Welcome to the Ballet Bubble: ABT in Costa Mesa

Betsy McBride and Jacob Clerico in “Indestructible Light” 

What empty hall? American Ballet Theatre takes up temporary residence at Segerstrom Center for the Arts. 

Eighth in a nine-part series, “The Arts of Innovation,” powered by Performances Magazine.

By Sherry Stern

Unable to work in their COVID-unfriendly studios in Manhattan, American Ballet Theatre dancers headed 2,800 miles west this spring.

Eighteen dancers settled into Segerstrom Center for the Arts in Costa Mesa and a nearby hotel for a five-week residency in which to rehearse and present four works, filmed for digital viewing through May 26.

As pandemic restrictions eased in California, they were able to dance for invited guests during two nights of filming and for an audience of 300 at a final afternoon performance, the first paying ticketholders inside a Segerstrom Center theater in more than a year.

“This is our first time going back to work as a substantial group, and it’s a place that is kind of our second home,” says Kevin McKenzie, ABT artistic director. “It’s going home, and it’s being on a stage.” 

ABT and Segerstrom have partnered for 35 years, presenting countless classic ballets and modern dance programs since the center’s first year in 1986. The relationship solidified with the 2015 opening of the ABT William J. Gillespie School for dance in Costa Mesa. 

Their shared history makes the center a natural haven for what McKenzie calls a “recalibration on how we create and deliver new work.”

The culmination is Uniting in Movement, two works by contemporary choreographers Lauren Lovette and Darrell Grand Moultrie, plus ballet technique showcases Grand Pas Classique and Swan Lake’s Act II Pas de Deux. Tickets at scfta.org.

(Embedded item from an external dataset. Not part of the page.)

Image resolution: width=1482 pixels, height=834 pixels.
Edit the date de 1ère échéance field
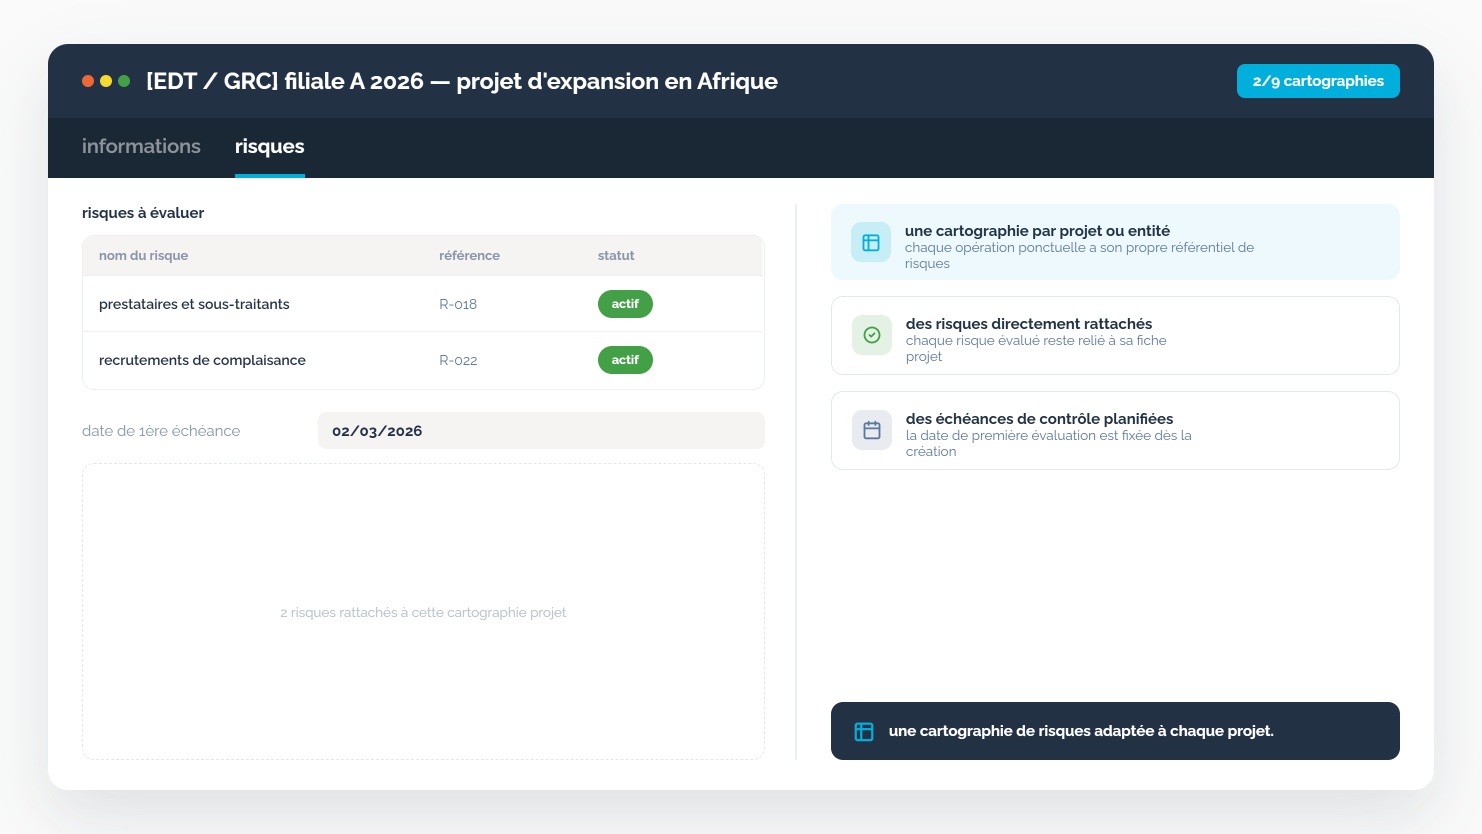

Segerstrom Center president Casey Reitz started his job three months before theaters went dark in March 2020. One of the center’s last performances was the world premiere of ABT’s Of Love and Rage.

The two organizations talked about how to keep working together “almost since the day we shut down,” Reitz recalls. The immediate challenge, according to McKenzie: “We have got to keep creating.” Taking a cue from last summer’s NBA season in Florida, ABT created its bubble.

Following a two-week quarantine, the dance contingent sequestered on one floor of the nearby Avenue of the Arts Hotel. Rehearsals with choreographers began; costumes were designed.

Remaining motivated, and in shape, has been a challenge for dancers during the lockdown. ABT member Jose Sebastian had coronavirus early on; when he recovered, he didn’t have space to dance in his tiny Upper West Side apartment. 

Then he was asked to join a dance pod heading west. “You know that saying ‘You never know how much you miss something until you don’t have it’?” he says during a rehearsal break in April. The bond among the dancers was an unforeseen benefit of the bubble, he notes.

“These pods have been so special, providing a unique way of getting to know the younger dancers,” says Sebastian, an 11-year corps member. “Normally we’re so busy with rehearsals, running all over the place, doing a million things in the city. We don’t have time to talk, to get to know everybody at a deep level.” 

Reitz envisions a live audience later this year for the company’s signature The Nutcracker

Dance is a foundation of Segerstrom’s arts mission. Executive vice president Judith O’Dea Morr, who more than anybody has shepherded the genre at the center, longs for its return to a stage. Keeping the arts alive, she says, “is a critical part of what we need for our well-being and to satisfy the need we have for beauty.”